Karen Chekerdjian Store opened in 2010 in the up-and-coming Beirut Port neighbourhood. The Store showcases Karen's work and also stocks a thoughtful selection of items produced by other people ranging from design objects to specialty food items. Karen's work is displayed at a number of boutiques around Beirut and Milan, chief amongst them contemporary Middle Eastern handicrafts boutique Orient 499, the city's premier vintage furniture stockists XXe Siècle, and the famous Nilufar Gallery on Via della Spiga.

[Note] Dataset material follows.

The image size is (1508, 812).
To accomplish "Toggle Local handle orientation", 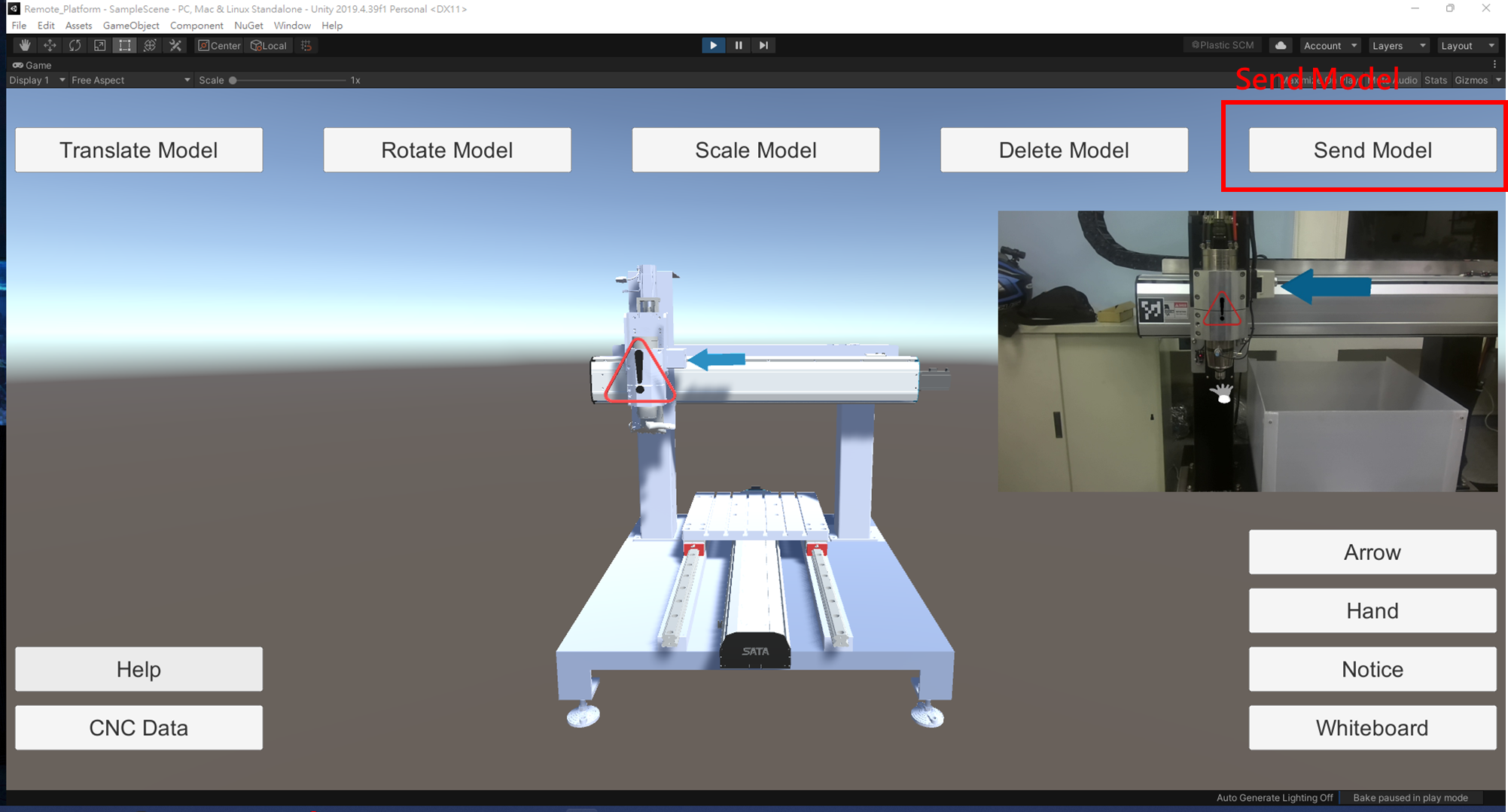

Karen regularly participates in some of the biggest annual design fairs, including New York's ICFF, Milan's Salone del Mobile, Cologne's Mobelmesse and Paris' Furniture Fair. Her work has also been displayed at a number of international exhibitions, amongst them Utopi (Copenhagen), Beyond the Myth (a pan-European show), Promosedia 2007 (Milan), Northern Lights (Tokyo) and ECHO (Beirut) and at galleries ranging from The Issey Miyake Foundation (Tokyo) and Spazio Orlandi Gallery and Nilufar Gallery (Milan) and Sfeir-Semler Gallery (Beirut).

Design Approach
Upon returning to Lebanon from Italy, Karen was faced with a number of challenges, chiefly in terms of the availability of materials and manufacturing techniques. She soon realized she would have to re-think the way she operated. Her focus, previously more on the concept behind her objects than on the way they were made, began to shift. With only a limited tradition of product manufacturing to draw upon, Lebanon was not a country in which prototypes or the sketches of ideas could simply be dispatched to the factory. Rather than dwell on the downside, Karen researched new ways of creating. If advanced technical materials were not easily available, she would create with materials that were, such as wood, ceramics, metal and glass. If the factories were not equipped with modern machinery, perhaps the solution lay elsewhere. She knew that Lebanon possessed a cadre of highly skilled if increasingly unused traditional craftspeople – amongst them carvers, brass makers, embroiderers and glass-blowers – and so began to explore the possibility of getting her work made by hand, on an individual basis, rather than mass-produced by machine. By necessity, production became a more hands-on affair. Karen's process of creation is collaborative. Although she has a clear idea of what she wants, she allows the craftspeople she works with the opportunity to leave their own mark on her products, giving them the latitude, for example, to make their own variations on the patterns that decorate her pieces. It is also, at times, combative. Karen's vision, that of a contemporary industrial designer, is frequently in direct opposition to the traditional, crafts-oriented outlook of her collaborators. Unwilling to take 'no' for an answer and through a process of trial and error, consultation and revision, her catalogue continues to grow. Karen's work falls into a category of its own, one that could be called 'Industrial Handicrafts'. Unmoored from time thanks to their blend of traditional manufacturing technique and industrial aesthetic, distinctively Lebanese and yet also International, these objects are comfortable in almost any kind of space, as much at home in a traditional Levantine house as they would be in a minimalist interior. As such, they are perfect reflections of the spirit of the city in which they are created.